Material supplied ::
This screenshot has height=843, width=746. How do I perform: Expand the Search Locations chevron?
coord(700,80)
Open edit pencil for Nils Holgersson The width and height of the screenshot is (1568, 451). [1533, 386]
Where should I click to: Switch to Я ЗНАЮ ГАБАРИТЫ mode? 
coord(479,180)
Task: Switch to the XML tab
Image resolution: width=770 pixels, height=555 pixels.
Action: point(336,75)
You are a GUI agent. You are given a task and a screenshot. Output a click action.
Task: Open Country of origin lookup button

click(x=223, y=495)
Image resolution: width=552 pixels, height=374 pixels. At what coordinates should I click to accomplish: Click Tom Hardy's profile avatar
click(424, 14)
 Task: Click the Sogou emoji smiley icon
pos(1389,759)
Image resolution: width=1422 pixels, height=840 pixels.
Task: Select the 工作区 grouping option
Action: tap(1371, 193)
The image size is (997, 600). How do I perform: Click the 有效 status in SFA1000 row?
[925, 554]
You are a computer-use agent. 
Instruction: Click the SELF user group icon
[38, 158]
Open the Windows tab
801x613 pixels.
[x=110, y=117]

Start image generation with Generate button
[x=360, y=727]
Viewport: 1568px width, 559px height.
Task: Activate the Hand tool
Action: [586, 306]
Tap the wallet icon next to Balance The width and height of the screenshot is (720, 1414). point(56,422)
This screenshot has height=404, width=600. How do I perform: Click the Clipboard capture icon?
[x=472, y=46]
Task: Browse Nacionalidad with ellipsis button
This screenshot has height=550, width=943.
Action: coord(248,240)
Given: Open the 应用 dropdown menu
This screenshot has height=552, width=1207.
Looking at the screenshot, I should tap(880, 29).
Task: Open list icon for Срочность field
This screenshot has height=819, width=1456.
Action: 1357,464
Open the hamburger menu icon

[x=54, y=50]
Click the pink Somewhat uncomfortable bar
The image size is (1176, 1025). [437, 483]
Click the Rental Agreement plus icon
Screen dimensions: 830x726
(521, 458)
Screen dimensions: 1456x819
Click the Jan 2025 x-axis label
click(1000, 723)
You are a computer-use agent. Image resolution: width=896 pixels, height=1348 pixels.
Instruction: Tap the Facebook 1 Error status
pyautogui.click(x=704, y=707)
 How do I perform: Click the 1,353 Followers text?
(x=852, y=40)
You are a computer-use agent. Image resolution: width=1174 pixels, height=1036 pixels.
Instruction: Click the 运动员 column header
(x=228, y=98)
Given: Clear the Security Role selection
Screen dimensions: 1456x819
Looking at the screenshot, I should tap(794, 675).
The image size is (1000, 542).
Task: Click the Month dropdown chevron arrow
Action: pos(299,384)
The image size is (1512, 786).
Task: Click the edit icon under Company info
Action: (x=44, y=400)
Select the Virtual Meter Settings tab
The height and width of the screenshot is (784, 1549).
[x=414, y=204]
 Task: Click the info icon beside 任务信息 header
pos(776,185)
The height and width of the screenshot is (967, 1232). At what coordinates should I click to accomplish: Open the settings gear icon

What is expected :: Retype the rows from the line with "Task: Open list icon for Срочность field" through the end of the rows, character for character.

Written response ::
Task: Open list icon for Срочность field
This screenshot has height=819, width=1456.
Action: 1357,464
Open the hamburger menu icon

[x=54, y=50]
Click the pink Somewhat uncomfortable bar
The image size is (1176, 1025). [437, 483]
Click the Rental Agreement plus icon
Screen dimensions: 830x726
(521, 458)
Screen dimensions: 1456x819
Click the Jan 2025 x-axis label
click(1000, 723)
You are a computer-use agent. Image resolution: width=896 pixels, height=1348 pixels.
Instruction: Tap the Facebook 1 Error status
pyautogui.click(x=704, y=707)
 How do I perform: Click the 1,353 Followers text?
(x=852, y=40)
You are a computer-use agent. Image resolution: width=1174 pixels, height=1036 pixels.
Instruction: Click the 运动员 column header
(x=228, y=98)
Given: Clear the Security Role selection
Screen dimensions: 1456x819
Looking at the screenshot, I should tap(794, 675).
The image size is (1000, 542).
Task: Click the Month dropdown chevron arrow
Action: pos(299,384)
The image size is (1512, 786).
Task: Click the edit icon under Company info
Action: (x=44, y=400)
Select the Virtual Meter Settings tab
The height and width of the screenshot is (784, 1549).
[x=414, y=204]
 Task: Click the info icon beside 任务信息 header
pos(776,185)
The height and width of the screenshot is (967, 1232). At what coordinates should I click to accomplish: Open the settings gear icon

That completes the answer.